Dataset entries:
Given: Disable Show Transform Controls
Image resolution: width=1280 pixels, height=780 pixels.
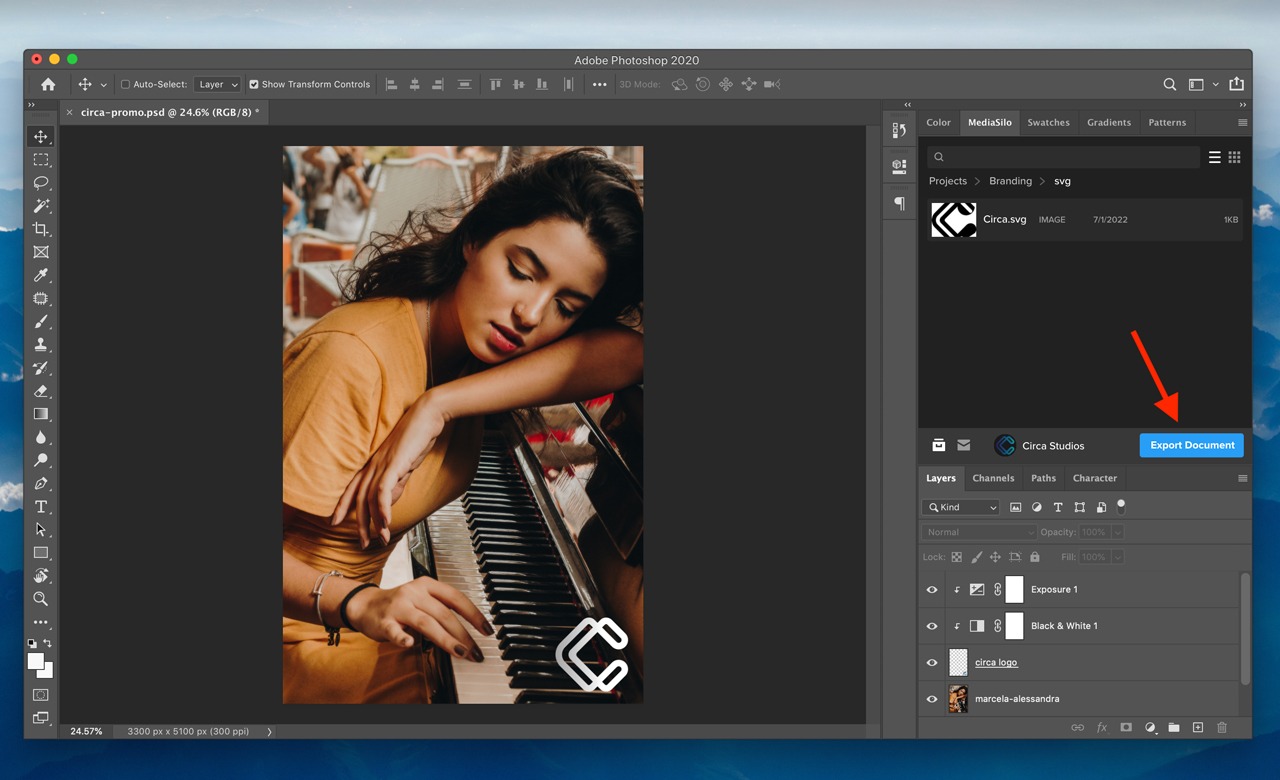Looking at the screenshot, I should click(253, 84).
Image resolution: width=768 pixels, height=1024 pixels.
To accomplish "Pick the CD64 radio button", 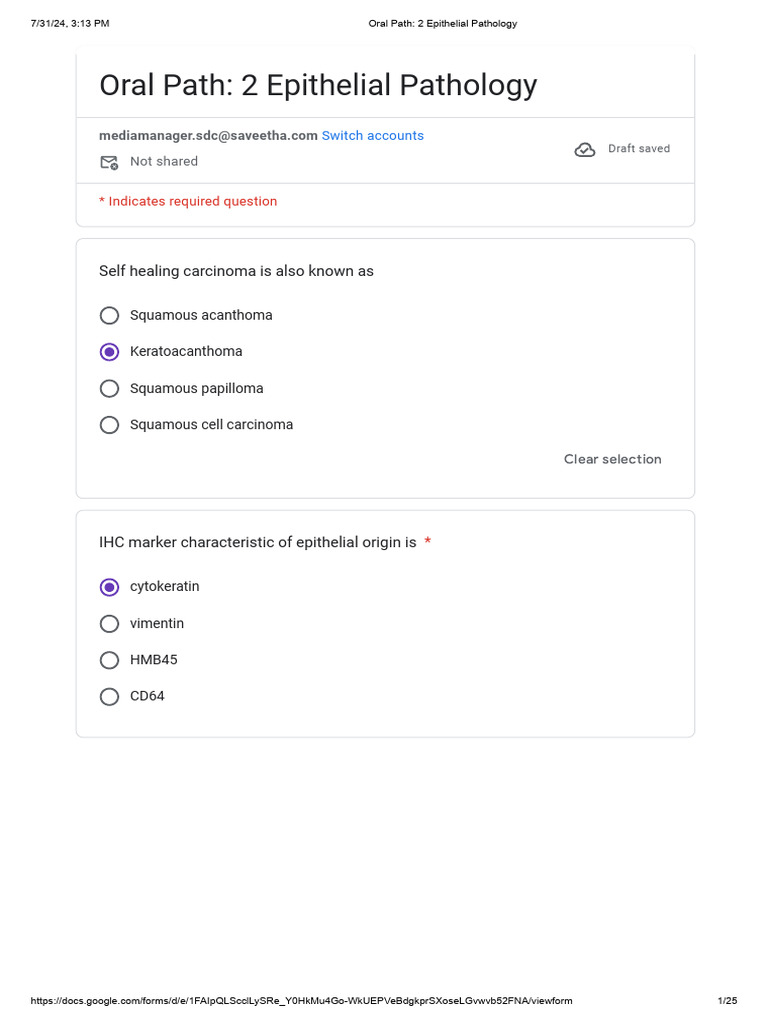I will 109,697.
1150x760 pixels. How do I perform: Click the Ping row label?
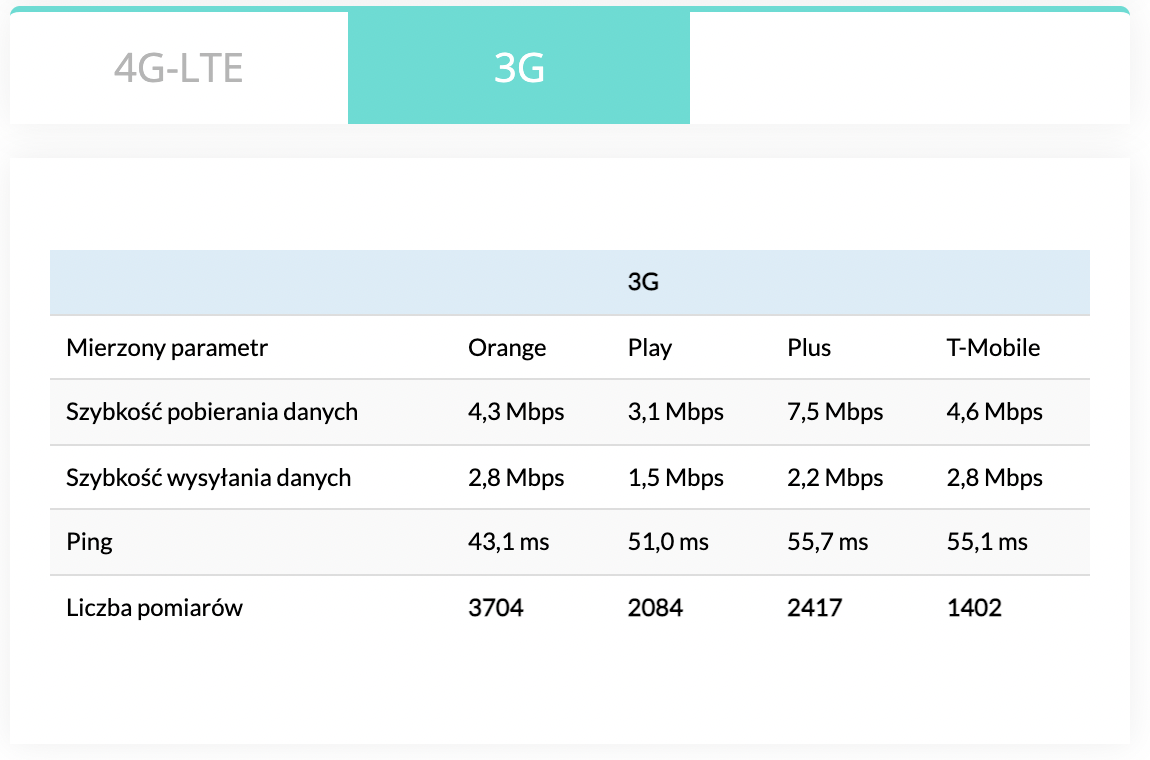point(89,542)
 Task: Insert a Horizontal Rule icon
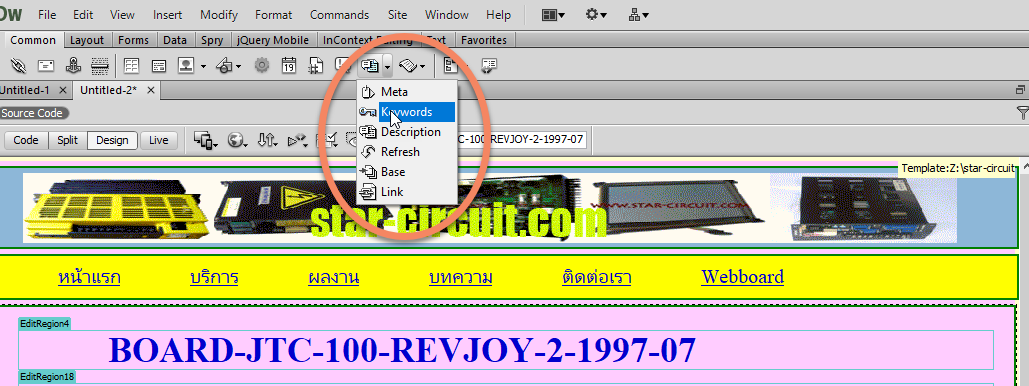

- _Exercise aim_
A word-for-word repeat of the lines from the line with "1150x760 pixels. How" to the last line of the data, both ends included and pictures left out, is all that should appear.

- _Response to this task_
1150x760 pixels. How do I perform: Click the Ping row label?
point(89,542)
 Task: Insert a Horizontal Rule icon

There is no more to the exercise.